« Le visiomachin, je n’y connais rien ». La fracture numérique renforce le sentiment d’exclusion de millions de Français

Ce même « handicap » a également surgi dans la vie d’Aline (qui témoigne sous un prénom d’emprunt). L’ordinateur, cette mère célibataire de deux enfants avait appris à s’en passer : « pas les moyens » avec les fins de mois « dans le rouge ». D’autant qu’au Grand-Bellevue, à Trélazé, tous les habitants savent pouvoir compter sur un « plan B » : les PC que la régie de quartier et d’autres associations mettent à leur disposition. C’était compter sans la fermeture de ces accueils de proximité.

Aline était loin d’imaginer que le petit écran de son smartphone leur deviendrait aussi indispensable. Ils sont désormais trois à se le disputer pour tout : les e-mails professionnels, la scolarité des enfants, la CAF, Doctolib, les courses alimentaires en ligne, mais aussi les séries, les jeux et les réseaux sociaux qui permettent de passer le temps et de maintenir les liens. Connexion intensive oblige, les 43 euros de forfait de 50 gigas « sont partis en fumée en moins de deux », il a fallu recharger une fois, 25 euros. Et supporter de passer les derniers jours de mars « coupés du monde ».

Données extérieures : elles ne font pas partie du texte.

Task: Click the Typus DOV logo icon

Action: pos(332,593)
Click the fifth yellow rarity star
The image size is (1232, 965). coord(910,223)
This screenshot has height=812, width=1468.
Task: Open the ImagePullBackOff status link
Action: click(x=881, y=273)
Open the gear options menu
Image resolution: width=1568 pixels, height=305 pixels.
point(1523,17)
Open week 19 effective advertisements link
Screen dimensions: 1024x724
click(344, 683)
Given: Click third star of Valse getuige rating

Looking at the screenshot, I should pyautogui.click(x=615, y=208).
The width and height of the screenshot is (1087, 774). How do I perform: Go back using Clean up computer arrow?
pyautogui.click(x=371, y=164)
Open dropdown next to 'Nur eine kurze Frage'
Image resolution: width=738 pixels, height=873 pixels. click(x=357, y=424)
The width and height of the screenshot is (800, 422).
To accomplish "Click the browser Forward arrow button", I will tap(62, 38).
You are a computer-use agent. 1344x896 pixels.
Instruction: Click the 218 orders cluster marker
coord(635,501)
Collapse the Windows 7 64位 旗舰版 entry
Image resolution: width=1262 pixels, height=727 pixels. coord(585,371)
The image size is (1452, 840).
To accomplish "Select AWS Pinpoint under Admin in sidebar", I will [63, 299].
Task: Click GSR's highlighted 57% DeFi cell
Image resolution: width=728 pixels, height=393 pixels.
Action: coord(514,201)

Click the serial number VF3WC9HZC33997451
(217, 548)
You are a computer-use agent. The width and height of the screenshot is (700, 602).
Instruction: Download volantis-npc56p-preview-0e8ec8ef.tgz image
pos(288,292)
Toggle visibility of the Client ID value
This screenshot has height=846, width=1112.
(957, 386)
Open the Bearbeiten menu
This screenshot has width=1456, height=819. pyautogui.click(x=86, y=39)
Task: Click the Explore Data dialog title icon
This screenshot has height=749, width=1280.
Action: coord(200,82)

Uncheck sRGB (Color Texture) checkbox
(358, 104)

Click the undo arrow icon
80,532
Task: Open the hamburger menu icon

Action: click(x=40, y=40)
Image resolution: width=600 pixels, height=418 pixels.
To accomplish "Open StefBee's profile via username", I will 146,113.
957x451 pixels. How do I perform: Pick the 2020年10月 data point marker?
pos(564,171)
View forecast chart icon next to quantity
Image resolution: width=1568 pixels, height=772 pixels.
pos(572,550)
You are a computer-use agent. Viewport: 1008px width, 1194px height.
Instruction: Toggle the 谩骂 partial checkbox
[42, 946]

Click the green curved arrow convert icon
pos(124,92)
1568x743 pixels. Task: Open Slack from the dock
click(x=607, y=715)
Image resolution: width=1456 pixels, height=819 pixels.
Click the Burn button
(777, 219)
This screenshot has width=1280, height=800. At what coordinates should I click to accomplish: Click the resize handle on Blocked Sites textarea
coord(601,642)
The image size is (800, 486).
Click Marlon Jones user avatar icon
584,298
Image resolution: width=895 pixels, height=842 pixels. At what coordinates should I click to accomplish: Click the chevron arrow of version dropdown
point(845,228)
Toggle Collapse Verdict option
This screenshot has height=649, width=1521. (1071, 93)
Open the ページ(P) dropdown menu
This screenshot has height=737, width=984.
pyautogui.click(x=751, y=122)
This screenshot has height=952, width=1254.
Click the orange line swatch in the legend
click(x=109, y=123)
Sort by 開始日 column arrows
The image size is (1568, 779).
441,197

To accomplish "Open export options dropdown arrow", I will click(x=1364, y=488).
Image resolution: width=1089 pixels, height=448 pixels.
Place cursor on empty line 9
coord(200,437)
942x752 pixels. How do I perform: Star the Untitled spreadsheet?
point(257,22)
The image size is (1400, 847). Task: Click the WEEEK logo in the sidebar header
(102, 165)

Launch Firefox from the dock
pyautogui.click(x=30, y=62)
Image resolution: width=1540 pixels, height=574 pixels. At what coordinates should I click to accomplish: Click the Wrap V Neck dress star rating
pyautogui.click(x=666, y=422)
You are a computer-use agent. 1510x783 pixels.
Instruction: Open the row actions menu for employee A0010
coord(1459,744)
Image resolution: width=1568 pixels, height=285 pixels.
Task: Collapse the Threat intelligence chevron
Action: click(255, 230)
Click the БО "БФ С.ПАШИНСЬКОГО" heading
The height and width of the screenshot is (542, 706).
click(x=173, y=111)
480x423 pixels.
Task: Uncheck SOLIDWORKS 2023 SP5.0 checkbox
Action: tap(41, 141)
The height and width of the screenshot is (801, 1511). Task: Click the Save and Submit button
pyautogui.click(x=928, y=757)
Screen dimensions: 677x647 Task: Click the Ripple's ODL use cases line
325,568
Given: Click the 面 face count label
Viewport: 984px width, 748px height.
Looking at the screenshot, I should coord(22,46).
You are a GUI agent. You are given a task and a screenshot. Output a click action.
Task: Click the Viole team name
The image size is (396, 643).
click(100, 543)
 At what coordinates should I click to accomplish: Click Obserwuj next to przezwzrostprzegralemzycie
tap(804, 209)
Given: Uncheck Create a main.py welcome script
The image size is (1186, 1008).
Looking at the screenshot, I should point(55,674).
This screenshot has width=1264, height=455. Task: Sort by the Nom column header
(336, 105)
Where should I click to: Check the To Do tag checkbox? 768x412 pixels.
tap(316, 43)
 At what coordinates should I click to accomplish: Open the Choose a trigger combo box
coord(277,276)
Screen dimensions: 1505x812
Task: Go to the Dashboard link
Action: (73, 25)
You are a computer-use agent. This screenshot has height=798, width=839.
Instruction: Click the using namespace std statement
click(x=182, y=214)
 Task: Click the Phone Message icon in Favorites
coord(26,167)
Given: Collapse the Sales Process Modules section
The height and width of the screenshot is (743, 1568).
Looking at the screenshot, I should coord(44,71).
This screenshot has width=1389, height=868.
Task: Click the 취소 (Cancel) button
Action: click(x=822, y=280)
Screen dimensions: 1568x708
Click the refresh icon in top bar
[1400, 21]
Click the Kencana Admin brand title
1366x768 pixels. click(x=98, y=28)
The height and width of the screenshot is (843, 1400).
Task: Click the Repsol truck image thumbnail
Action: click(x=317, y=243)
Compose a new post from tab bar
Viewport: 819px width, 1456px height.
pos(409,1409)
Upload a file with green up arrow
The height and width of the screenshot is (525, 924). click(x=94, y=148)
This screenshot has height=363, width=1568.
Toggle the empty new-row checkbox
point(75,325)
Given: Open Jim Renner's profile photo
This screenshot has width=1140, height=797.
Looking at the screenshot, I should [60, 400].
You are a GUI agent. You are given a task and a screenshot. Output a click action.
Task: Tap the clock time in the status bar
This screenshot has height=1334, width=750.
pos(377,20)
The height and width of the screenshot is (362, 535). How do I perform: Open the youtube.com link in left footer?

En seconde professionnelle menuiserie, le fils d’Aline s’accroche comme il peut pour rendre ses cours. « Mon frère nous les a déposés, mon fils les écrit à la main, puis je les prends en photo et les renvoie aux profs avec mon portable, explique Aline. On s’abîme les yeux, on est toujours en retard, ça crée du stress ». Agent d’accueil au sein d’une association du quartier où elle assure d’ordinaire des ateliers de médiation numérique, Aline sait qu’ils sont nombreux dans son cas : « Les trois quarts des familles d’ici n’ont que des smartphones. Leur pratique d’Internet se limite aux réseaux sociaux, ils ne savent pas faire d’autres démarches. » Le confinement risque d’exacerber les inégalités scolaires, craint-elle : « Ça pénalise encore plus les jeunes qui ont déjà des difficultés. » Entre 5 % et 8 % des élèves auraient été perdus par leurs professeurs, qui n’arrivent pas à les joindre, a estimé le ministre de l’éducation.

« Ça crée du stress »

Avec des douleurs « infernales » aux jambes dues à l’arthrose et un mari invalide, Claudine, couturière de 61 ans en recherche d’emploi à Strasbourg, aimerait ne plus avoir à patienter de longues heures debout dans les files des supermarchés ou des administrations. Si elle savait le faire, la sexagénaire commanderait ses courses en ligne. Les guichets du Pôle emploi ayant fermé eux aussi, les milliers de chômeurs qui s’actualisaient d’ordinaire en agence doivent apprendre à le faire à distance, par téléphone ou Internet. Claudine devra demander à sa fille de l’aider. Elle a suivi une formation à l’Emmaüs Connect de Strasbourg. Mais l’apprentissage prend du temps, surtout à son âge.